Information on the original file name including the extension

  • SAMPLE_ORIGINAL_FILENAME = A string of characters, ex: invoice.pdf

5

Information on the the universally unique identifier (UUID) of the inbox

  • SAMPLE_INBOX = A string of 24 alphanumeric characters, ex: 1234a56b789c0de123456fg7

6

Information on the total number of pages contained in the file

  • SAMPLE_PAGE_COUNT = An integer starting at 0, ex: 4

7

Information on the predictions made for the fields of the predicted document format

The prediction is the information that is read and extracted automatically by the machine upon processing the uploaded file.

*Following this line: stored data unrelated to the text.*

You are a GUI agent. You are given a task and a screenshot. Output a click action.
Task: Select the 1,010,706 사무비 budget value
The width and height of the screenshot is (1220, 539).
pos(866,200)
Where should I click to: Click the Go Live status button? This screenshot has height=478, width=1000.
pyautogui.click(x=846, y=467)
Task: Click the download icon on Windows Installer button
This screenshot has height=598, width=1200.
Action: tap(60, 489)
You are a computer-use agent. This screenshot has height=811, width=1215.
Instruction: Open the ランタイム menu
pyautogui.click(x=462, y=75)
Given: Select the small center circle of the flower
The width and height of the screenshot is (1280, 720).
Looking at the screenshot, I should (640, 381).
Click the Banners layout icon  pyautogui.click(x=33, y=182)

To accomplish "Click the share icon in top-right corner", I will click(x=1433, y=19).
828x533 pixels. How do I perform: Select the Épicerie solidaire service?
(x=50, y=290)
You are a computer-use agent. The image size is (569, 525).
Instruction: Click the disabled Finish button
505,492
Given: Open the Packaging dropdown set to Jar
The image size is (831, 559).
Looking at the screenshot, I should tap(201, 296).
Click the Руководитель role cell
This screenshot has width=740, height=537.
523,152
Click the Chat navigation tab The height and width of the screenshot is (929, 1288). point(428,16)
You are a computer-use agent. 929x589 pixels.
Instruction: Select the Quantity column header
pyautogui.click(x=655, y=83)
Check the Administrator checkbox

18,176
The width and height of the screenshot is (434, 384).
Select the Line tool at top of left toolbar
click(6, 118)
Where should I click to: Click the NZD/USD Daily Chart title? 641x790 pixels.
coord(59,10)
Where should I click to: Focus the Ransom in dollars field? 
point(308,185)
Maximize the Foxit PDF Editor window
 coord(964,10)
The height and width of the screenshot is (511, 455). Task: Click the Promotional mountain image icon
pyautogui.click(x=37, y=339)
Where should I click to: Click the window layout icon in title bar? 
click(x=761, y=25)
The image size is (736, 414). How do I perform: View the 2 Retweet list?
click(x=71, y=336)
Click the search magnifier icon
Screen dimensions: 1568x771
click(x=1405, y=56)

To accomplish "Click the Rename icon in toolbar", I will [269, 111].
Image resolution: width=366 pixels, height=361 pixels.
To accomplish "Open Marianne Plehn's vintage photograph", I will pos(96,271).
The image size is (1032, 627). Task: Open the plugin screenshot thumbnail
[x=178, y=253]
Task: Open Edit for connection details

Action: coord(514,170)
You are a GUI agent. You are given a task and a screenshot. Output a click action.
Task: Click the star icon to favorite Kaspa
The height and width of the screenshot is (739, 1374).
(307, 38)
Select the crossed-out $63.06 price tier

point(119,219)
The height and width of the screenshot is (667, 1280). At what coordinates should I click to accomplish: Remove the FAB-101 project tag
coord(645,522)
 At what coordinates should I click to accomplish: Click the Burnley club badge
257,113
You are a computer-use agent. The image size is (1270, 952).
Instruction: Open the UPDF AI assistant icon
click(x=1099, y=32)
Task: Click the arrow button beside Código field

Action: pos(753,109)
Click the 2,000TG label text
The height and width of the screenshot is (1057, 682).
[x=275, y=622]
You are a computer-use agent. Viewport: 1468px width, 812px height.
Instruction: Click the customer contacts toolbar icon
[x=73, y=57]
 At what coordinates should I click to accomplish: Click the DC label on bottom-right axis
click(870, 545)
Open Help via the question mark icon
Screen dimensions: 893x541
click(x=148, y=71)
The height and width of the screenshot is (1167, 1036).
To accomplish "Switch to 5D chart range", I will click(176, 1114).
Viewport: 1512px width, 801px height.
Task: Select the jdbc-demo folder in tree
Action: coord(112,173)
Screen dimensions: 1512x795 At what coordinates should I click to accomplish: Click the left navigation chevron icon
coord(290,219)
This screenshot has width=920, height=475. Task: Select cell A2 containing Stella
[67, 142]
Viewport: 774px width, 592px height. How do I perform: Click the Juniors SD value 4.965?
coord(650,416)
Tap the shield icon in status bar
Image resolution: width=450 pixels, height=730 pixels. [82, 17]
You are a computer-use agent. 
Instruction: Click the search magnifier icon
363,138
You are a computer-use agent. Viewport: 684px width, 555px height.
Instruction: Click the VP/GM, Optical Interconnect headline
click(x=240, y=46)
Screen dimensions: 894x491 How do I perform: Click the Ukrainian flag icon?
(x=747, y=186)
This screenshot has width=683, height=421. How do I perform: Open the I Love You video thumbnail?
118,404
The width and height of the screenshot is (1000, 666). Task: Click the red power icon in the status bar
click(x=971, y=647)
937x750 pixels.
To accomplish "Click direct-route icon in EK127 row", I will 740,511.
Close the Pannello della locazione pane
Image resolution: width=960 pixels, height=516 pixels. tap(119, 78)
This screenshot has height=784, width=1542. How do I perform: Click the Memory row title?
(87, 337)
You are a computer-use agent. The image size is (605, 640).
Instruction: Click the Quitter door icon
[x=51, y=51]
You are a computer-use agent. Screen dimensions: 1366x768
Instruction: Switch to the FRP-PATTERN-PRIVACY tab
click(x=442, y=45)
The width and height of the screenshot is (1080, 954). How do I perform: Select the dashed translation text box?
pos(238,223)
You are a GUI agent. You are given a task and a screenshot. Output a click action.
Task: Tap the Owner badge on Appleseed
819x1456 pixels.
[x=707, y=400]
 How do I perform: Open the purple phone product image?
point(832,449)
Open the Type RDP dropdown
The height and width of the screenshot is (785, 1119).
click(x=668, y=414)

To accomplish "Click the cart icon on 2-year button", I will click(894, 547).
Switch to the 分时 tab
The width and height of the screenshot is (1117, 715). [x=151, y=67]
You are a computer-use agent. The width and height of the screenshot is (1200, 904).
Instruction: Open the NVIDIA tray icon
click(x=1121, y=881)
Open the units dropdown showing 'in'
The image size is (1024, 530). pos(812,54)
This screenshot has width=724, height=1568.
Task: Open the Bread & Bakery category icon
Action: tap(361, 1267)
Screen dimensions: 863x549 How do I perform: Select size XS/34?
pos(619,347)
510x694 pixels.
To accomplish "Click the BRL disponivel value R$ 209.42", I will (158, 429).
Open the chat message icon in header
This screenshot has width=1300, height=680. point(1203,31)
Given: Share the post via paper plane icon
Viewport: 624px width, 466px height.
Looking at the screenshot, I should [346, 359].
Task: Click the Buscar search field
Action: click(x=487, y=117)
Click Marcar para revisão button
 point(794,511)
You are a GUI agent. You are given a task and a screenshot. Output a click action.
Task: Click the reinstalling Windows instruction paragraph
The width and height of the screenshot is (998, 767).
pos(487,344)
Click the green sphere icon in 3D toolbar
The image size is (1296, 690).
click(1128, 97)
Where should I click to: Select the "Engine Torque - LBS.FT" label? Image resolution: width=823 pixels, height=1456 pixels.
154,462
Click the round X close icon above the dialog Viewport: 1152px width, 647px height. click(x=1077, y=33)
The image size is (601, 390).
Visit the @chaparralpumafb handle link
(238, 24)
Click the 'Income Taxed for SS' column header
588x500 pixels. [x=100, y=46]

  • It holds the following sub-groups of information in order

    • “annotations”

    • “lines”

    • “sections”

8

Information on the predictions made for any header field

Per field prediction, we have the following pieces of information: field_name, text, confidence, version, value, upper_left, lower_right, and flag_for_review, included from line 2 until line 12. The same structure will appear for each field prediction made.

  • SAMPLE_FIELDNAME =

    • the technical name of the field

    • A string of characters, ex: invoice_date

  • SAMPLE_TEXT =

    • the value read directly from the document

    • A string of characters, ex: 30 dec. 2021

  • SAMPLE_CONFIDENCE =

    • the percentage of the prediction’s confidence

    • An integer, ex: 95

  • SAMPLE_VERSION =

    • the universally unique identifier (UUID) of the version

    • A string of 36 characters, ex: 12345a12-b123-1234-c1de-fg12h1ijklm1

  • SAMPLE_VALUE =

    • the value that was read directly from the document but formatted into the data_type that is configured in the format

    • A string of characters / For data_types that are “date”, the date format, ex: 30/12/2021

  • SAMPLE_UPPER_LEFT_ARRAY and SAMPLE_LOWER_RIGHT_ARRAY =

  • "upper_left" = the location of the upper-left corner of the prediction section

  • "lower_right" = the location of the lower-right corner of the prediction section

    • Both upper_left and lower_right arrays contain 3 numbers:

      • 1st number = page number (ex: 0 for the first page of the file, 1 for the second page of the file, etc.)

      • 2nd number = row number

      • 3rd number = column number

  • SAMPLE_FFR =

    • An indicator that shows whether the prediction of that field is flagged for review or went STP (straight through processing)

    • A boolean value either true or false: true meaning FFR; false meaning STP, ex: false

9

Information on the predictions made for any line-item field

Per line-item field prediction, we have the following pieces of information: table_name, field_name, text, value, confidence, upper_left, lower_right, and flag_for_review, included from line 2 until line 12. The same structure will appear for each line-item field prediction made.

  • SAMPLE_LI_TABLE =

    • the technical name of the table

    • A string of characters, ex: line_items, receipt_lines, or TaxTotal

  • SAMPLE_LI_FIELDNAME =

    • the technical name of the line-item field

    • A string of characters, ex: unit_amount

  • SAMPLE_LI_TEXT =

    • the value read directly from the document

    • A string of characters, ex: 12,40

  • SAMPLE_LI_VALUE =

    • the value that was read directly from the document but formatted into the data_type that is configured in the format

    • A string of characters / For data_types that are “float”, the float format, ex: 12.4

  • SAMPLE_LI_CONFIDENCE =

    • the percentage of the prediction’s confidence

    • An integer, ex: 95

  • SAMPLE_UPPER_LEFT_ARRAY and SAMPLE_LOWER_RIGHT_ARRAY =

  • "upper_left" = the location of the upper-left corner of the prediction section

  • "lower_right" = the location of the lower-right corner of the prediction section

    • Both upper_left and lower_right arrays contain 3 numbers:

      • 1st number = page number (ex: 0 for the first page of the file, 1 for the second page of the file, etc.)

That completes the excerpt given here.